The gentleman in question was slouching there, earnestly waffling on, as ambitious politicians everywhere do, in his Saville row suit, expensive silk tie and shiny handmade shoes when I pictured him in more appropriate (colonist free) attire: - barefoot and wearing a few badly cured animal hides; - but there again, there would be no television for any sort of half baked propaganda either so we would not be able see them anyway.

There are so many things that the evil western colonists have brought and inflicted upon the unwilling masses, designer labels, credit cards, luxury German automobiles (every dictator has at least one German luxury car somewhere), five course meals, concrete, high rise buildings, posh suburbs, overseas travel, Swiss bank accounts, democracy and lets not forget the AK-47, land mines and birth control.

In the good old days, those rosy times before these western curses befell the unwilling, life was so much simpler.  You wanted a new house.. you cut some reeds or dug up a bit of mud and built one.  No mortgages, zoning laws, planning permission, legal wrangling, or pushy estate agents.  You just took a chunk of land and built a simple structure on it and called it home.  If you were hungry.. you went out killed something and ate it... there were no supermarkets, strip malls, no Woolies or Hypermarkets.   When you needed clothes .. you peeled a gazelle and viola! - designer threads fit for a king and it comes with a free meal thrown in for good measure.

Now I'm not saying that these things would not have been invented because the indigenous people are stupid or backwards.  After all they had already invented flint cutting tools, managed to forge iron weapons and were practising warfare, fratricide, patricide, nepotism, bribery and corruption long before the white man arrived.   Had the wicked westerners not brought these other evils with them, they would have spontaneously appeared at opportune moments, just as they did for the Australian aborigines and the many lost tribes in the south american rain forests.  I'm sure that if we search the amazon basin long enough we will still find a tribe of head hunters, armed with blow pipes and poisoned darts, dressed in a few skins and feathers sitting down to watch satellite television, which they invented without the help of evil racist colonists.
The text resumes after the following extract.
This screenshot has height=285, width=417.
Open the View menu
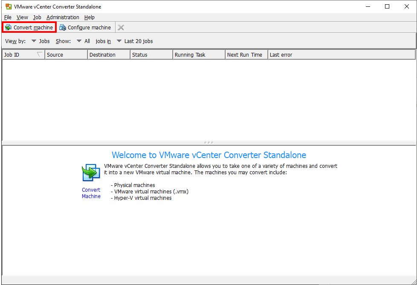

OK so Africa, especially Southern Africa, is now believed to be the cradle of mankind, it's where it all began. It's a tad disconcerting that once humans could stand upright and run, they did, to anywhere but here. But the thing that really worries me about this whole idea is that in some remote village, cut off from all civilisation, some lost and forgotten tribe has discovered cold fusion energy and nobody knows about it, or perhaps they found a cure for half witted politicians...

02/15/2009

Ain't that just Romantic?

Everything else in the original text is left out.